You said "he chose not to throw money at the problem."
With the staff he had when, exactly?
I mean, if your point is that he shouldn't have stopped at spending over $200M on an ace and non-trivial talent costs for two top relievers, OK, but implying that he decided to stand pat on pitching last winter is alternate-universe stuff.
You're right, I should have said "more" money. If you think I'm trying to say he "stood pat" on the pitching staff, when obviously he spent on Price and traded for Kimbrel and Smith, then you're not reading my words or I'm not typing them effectively. And I think I clearly have stated I'm talking about the rotation.
To be clear - the post I responded to was blaming BC for the pitching staff. DD has been the GM for close to a calendar year now. He made the choice to go into the season relying on Clay and Kelly (and the AAA fodder behind them). You can't blame him for ERod getting hurt, but you also can't give him credit for Wright, so those wash out in my opinion. Ymmv.
Clay is what he is. He's hurt and good, or healthy and sucks. Not a new development.
Kelly looked good his final handful of starts last year and was a decent gamble. It crapped out.
Either way - right, wrong or indifferent - the pitching staff is the direct result of DD's decisions in the offseason.
It is not the result of anything BC did, which is what I was replying to. If you want to cherry pick and ignore the rather obvious and stated point - and make it seem like I am suggesting he fiddled while Rome burned - knock yourself out.
But yes, he could have signed another starter with more reliability or made another trade. There's a perfectly reasonable argument to be made that he should or should not have. That's not my point.

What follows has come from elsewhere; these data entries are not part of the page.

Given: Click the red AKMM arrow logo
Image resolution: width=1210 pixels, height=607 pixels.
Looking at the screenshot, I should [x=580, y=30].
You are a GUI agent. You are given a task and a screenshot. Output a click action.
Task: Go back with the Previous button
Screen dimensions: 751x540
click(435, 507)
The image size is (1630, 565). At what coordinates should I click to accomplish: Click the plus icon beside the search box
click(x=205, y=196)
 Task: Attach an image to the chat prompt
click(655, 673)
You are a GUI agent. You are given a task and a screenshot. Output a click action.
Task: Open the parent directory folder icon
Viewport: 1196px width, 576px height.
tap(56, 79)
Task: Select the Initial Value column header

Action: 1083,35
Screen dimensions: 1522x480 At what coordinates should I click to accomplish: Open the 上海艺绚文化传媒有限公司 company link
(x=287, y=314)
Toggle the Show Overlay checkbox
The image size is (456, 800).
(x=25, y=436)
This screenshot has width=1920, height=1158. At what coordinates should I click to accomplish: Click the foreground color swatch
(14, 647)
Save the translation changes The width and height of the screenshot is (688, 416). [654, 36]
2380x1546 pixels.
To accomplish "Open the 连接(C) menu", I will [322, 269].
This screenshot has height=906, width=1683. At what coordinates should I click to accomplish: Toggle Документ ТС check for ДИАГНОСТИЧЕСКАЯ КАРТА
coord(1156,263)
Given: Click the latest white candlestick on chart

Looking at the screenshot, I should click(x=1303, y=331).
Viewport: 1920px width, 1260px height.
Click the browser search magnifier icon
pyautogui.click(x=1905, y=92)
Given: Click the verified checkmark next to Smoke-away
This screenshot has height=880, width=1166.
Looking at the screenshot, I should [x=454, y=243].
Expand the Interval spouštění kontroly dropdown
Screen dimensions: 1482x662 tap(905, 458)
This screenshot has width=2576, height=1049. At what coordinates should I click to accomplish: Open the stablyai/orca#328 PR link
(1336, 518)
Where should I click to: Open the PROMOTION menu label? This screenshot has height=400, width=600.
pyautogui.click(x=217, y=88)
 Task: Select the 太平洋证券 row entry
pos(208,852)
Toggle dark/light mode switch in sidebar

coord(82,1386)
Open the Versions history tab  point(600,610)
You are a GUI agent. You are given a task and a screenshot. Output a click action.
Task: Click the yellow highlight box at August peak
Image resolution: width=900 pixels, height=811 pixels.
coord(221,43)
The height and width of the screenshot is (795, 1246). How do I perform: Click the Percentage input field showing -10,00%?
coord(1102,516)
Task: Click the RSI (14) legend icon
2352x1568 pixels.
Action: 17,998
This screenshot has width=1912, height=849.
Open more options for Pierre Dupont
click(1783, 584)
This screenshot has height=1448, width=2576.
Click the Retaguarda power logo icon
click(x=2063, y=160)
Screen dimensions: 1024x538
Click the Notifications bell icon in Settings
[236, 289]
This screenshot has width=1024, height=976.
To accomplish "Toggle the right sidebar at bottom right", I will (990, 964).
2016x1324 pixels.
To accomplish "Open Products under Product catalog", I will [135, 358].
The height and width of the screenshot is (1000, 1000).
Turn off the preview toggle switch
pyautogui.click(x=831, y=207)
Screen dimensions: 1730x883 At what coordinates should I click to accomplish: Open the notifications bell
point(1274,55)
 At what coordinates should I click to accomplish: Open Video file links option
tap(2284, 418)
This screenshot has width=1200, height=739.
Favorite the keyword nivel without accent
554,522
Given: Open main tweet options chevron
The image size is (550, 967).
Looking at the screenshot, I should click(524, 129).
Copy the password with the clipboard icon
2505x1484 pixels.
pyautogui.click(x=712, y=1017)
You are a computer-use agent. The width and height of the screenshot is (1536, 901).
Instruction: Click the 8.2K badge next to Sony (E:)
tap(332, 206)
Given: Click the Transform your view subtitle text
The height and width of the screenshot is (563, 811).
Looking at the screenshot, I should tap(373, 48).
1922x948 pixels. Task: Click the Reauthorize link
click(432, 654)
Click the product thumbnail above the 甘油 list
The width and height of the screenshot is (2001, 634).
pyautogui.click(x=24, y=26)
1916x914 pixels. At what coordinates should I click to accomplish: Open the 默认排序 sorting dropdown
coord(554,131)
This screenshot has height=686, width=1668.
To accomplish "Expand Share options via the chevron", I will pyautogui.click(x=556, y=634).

My point is and was that the current state of pitching is not to be laid on the shoulders of Ben Cherington. It is Dave Dombrowski that is responsible, as he was the one running the show and could do what he wanted. He chose this staff and its results are his to own. There were avenues to address it and he didn't. That was a choice he made - a reasonable one - but not something he was forced into by his predecessor.